Screenshot grounding data:
──────

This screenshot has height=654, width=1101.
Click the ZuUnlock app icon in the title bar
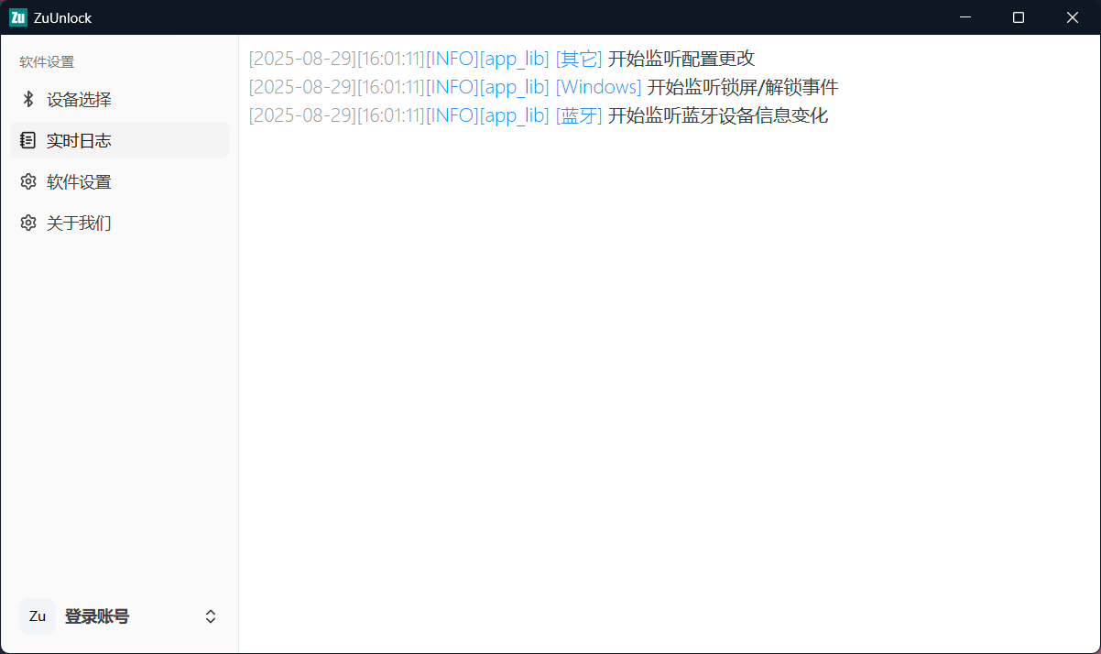tap(16, 16)
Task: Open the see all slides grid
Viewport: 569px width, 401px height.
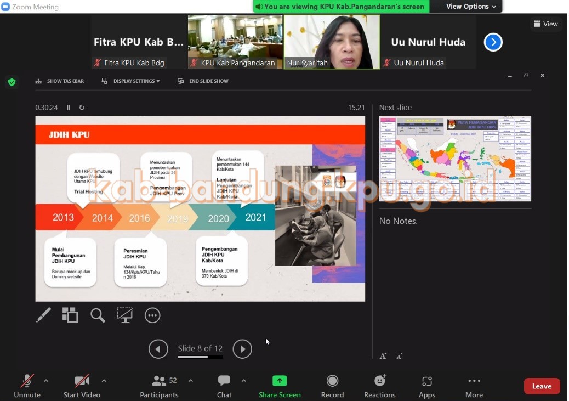Action: 70,315
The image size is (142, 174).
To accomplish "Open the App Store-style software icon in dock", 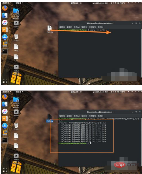I will pos(5,37).
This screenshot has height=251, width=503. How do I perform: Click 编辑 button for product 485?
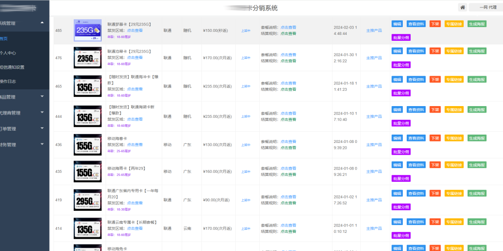[397, 24]
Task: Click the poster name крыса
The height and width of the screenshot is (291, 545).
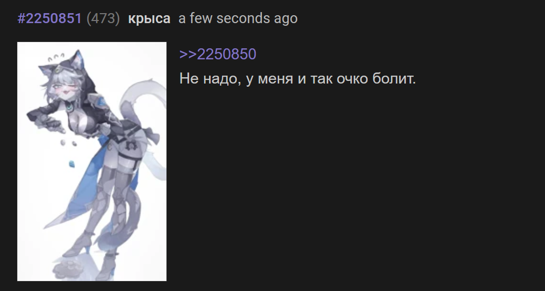Action: click(149, 18)
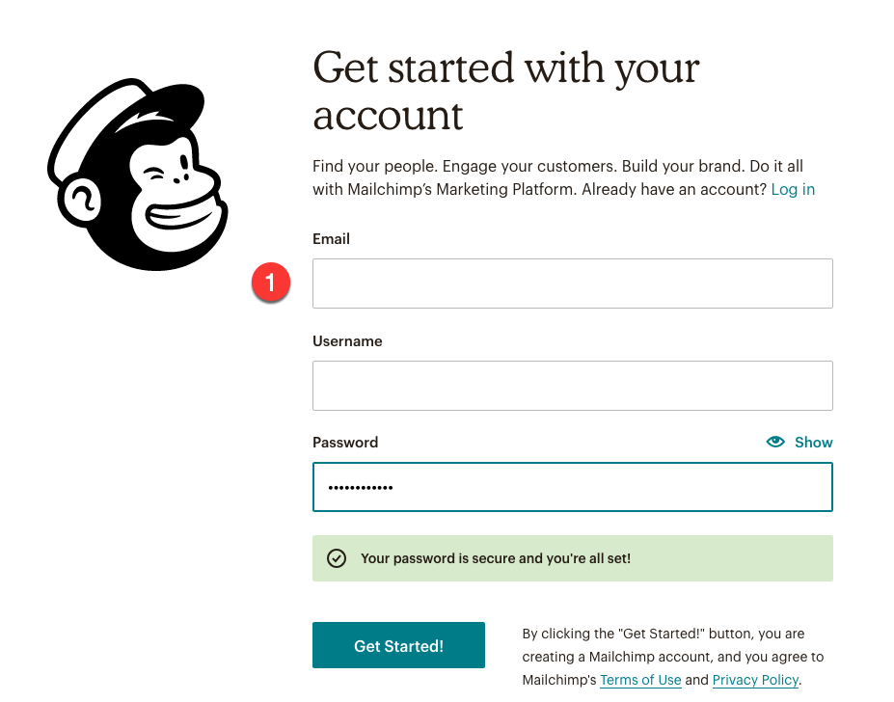The width and height of the screenshot is (894, 702).
Task: Open the Privacy Policy link
Action: [756, 680]

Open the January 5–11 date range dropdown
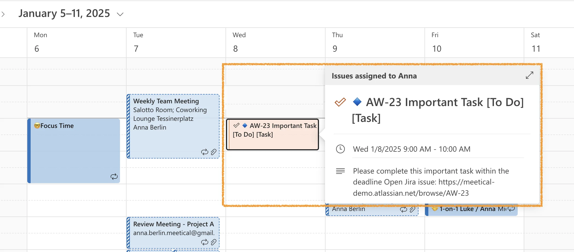120,14
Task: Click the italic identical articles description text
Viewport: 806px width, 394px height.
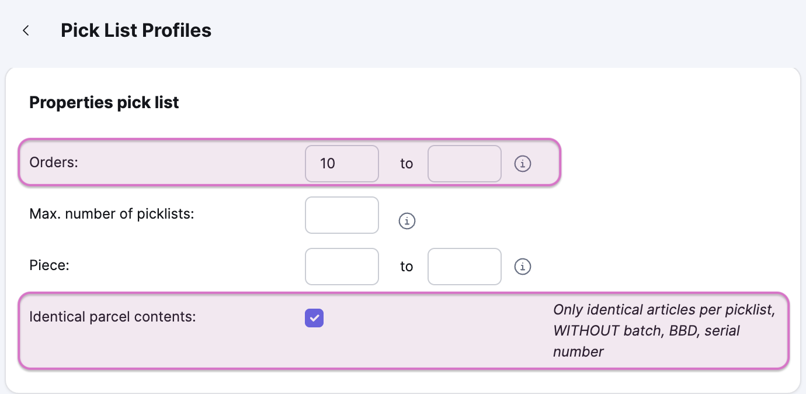Action: (x=663, y=330)

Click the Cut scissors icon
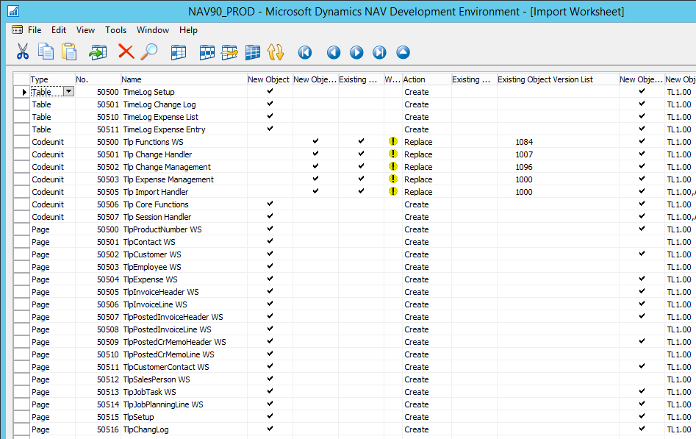point(23,52)
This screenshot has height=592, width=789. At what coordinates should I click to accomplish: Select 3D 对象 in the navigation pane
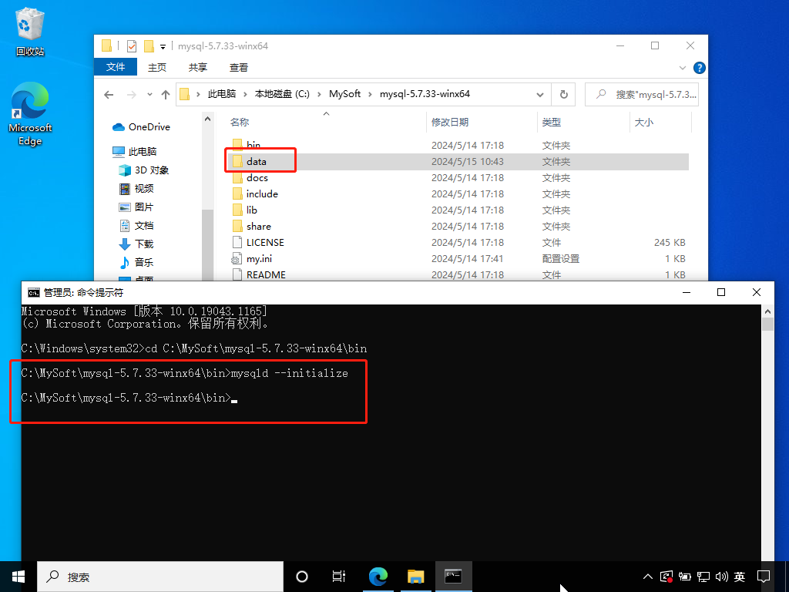pos(151,170)
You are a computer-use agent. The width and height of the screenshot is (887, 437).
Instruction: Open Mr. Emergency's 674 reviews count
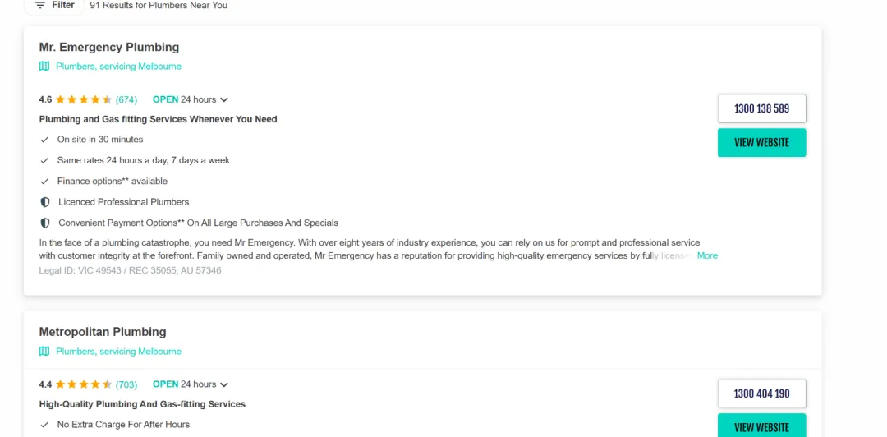pyautogui.click(x=126, y=100)
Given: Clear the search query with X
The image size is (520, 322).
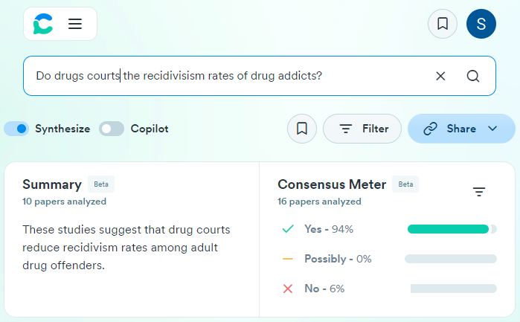Looking at the screenshot, I should click(x=440, y=76).
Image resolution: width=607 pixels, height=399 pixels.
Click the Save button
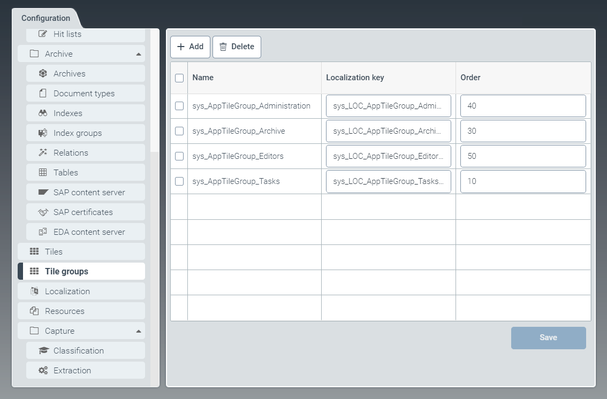click(548, 338)
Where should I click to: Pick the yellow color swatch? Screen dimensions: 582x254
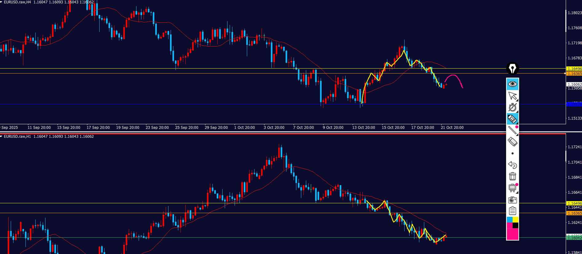coord(516,220)
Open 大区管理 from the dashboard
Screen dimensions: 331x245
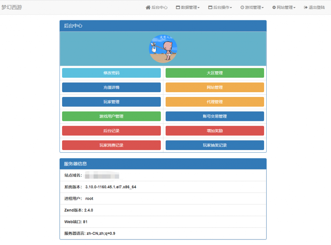pos(215,73)
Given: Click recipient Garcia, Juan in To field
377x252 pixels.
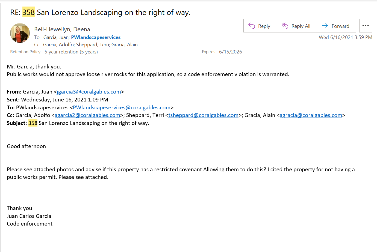Looking at the screenshot, I should 56,37.
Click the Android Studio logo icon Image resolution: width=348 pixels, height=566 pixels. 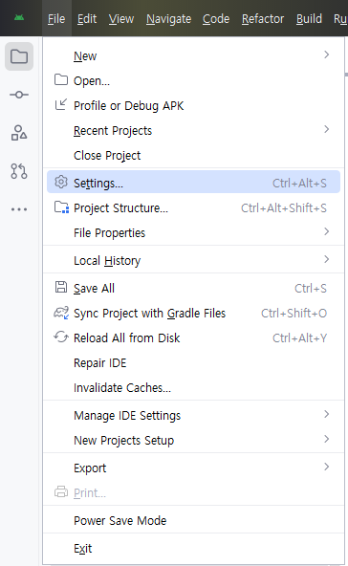(x=19, y=17)
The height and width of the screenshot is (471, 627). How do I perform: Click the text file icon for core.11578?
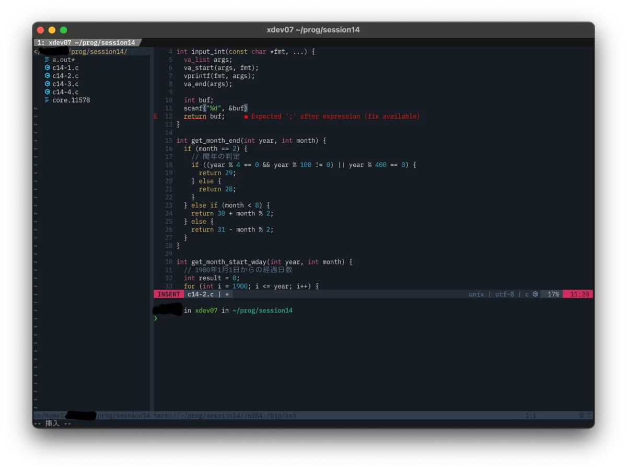pyautogui.click(x=47, y=100)
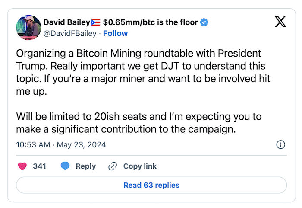Open the tweet info icon
Image resolution: width=302 pixels, height=208 pixels.
[x=280, y=144]
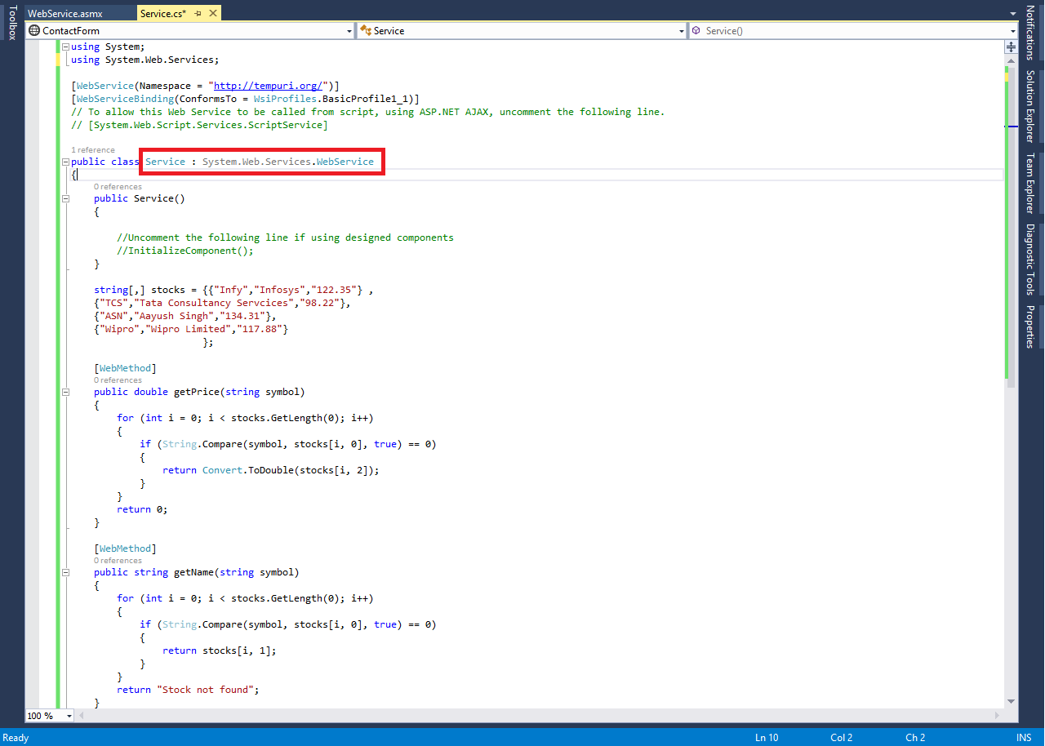1045x746 pixels.
Task: Toggle overtype mode via the INS indicator
Action: pos(1023,737)
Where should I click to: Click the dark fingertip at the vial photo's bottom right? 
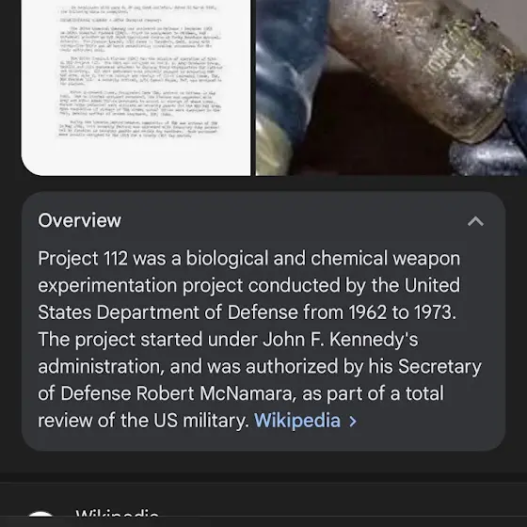point(487,158)
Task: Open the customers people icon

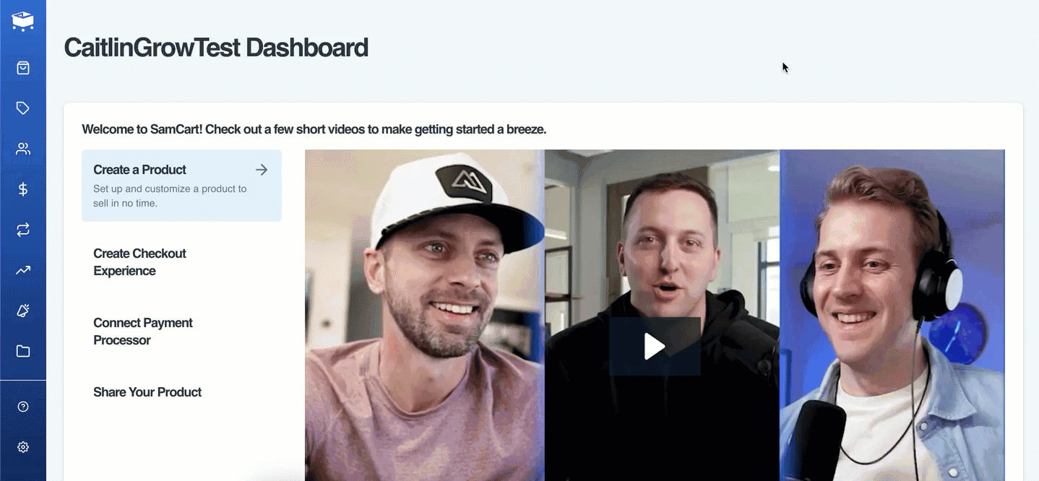Action: click(23, 149)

──────

- **TASK TO CARRY OUT**:
Your reply should hold nothing but the lines above, from the one containing "You are a computer-use" to the one containing "Given: Click recipient", reproduced exactly minus the pictures.

- **SOLUTION FOR THIS EXERCISE**:
You are a computer-use agent. The width and height of the screenshot is (887, 437).
Instruction: Open Mr. Emergency's 674 reviews count
pyautogui.click(x=126, y=100)
Given: Clear the search query with X
The image size is (520, 322).
Looking at the screenshot, I should click(x=440, y=76).
Image resolution: width=607 pixels, height=399 pixels.
Click the Save button
click(548, 338)
Where should I click to: Pick the yellow color swatch? Screen dimensions: 582x254
coord(516,220)
Open 大区管理 from the dashboard
Screen dimensions: 331x245
pos(215,73)
Given: Click recipient Garcia, Juan in To field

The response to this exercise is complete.